Tenho-o procurado nas ruas enfeitadas e iluminadas, na banda sonora que as embala melancolicamente, nos rostos fechados dos que se vão cruzando comigo… mas nem sinal. Insisti. E pensei que pudesse encontrá-lo nos meus sonhos, mais ou menos atribulados, ou quem sabe no impercetível e fugaz intervalo entre duas batidas cardíacas ou a separar profundas inspirações… mas nada! Nem mesmo perdido no nevoeiro denso desta manhã…

Por momentos, senti-me triste. Tive saudades. Estremeci. Percebi que “ele” não vai tropeçar em mim e nem adianta procurá-lo porque não está perdido. Sei que existe algures, num refúgio secreto que criou para se proteger, tal não foi a desilusão quando se deparou com falsas intenções e sentimentos farseados. E, pelo meio, ficaram oportunidades, pessoas… algumas com laços de sangue, outras com ligações de inigualável afinidade e cumplicidade.

“Ele” – o espírito de que todos falam, suposto sinónimo de paz, amor e solidariedade. Ouço e leio muitas palavras, vejo poucas ações, sinto pouco conteúdo e intenção. Estou cansada de natais de prendas, da exaltação de alegrias forçadas, de obrigações politicamente corretas, de sentir esta saudade melancólica de tempos mais genuínos.

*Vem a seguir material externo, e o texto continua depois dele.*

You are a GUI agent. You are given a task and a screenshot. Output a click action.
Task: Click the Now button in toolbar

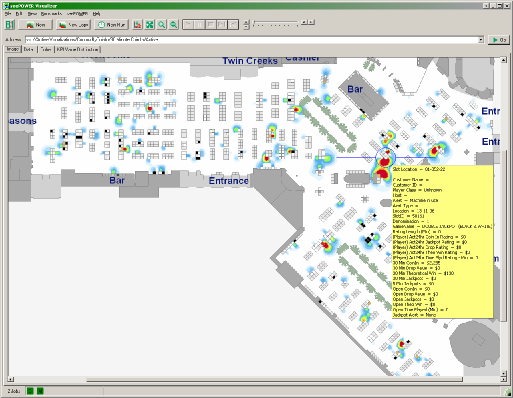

E volto à minha infância. Revejo-me: na cozinha, a testar novas receitas num caos controlado e excitante, partilhando experiências e tarefas com a minha mãe e a minha irmã; a organizar e decorar o espaço, com a ajuda do meu pai; a embrulhar presentes de última hora, tentando fazer de cada um deles uma obra de arte (risos…); ou então no Alentejo, em frente à lareira, perto dos meus avós, dividida entre versos e roscas de comer e chorar por mais. Como não ter saudades do que é irrepetível?…

A pouco e pouco (ainda há tempo…), sei que a inquietação vai diminuir. É só mais um dia, como tantos outros. Dizem que é bom não ter expetativas – confere. E no meio disto tudo, nem que seja para provarmos a nós mesmos que somos corajosos, algo ou alguém nos pode surpreender (sem expetativas, sem expetativas – repito para mim mesma) e sermos, de repente, invadidos por “ele”. Quem sabe… esteja em nós, afinal.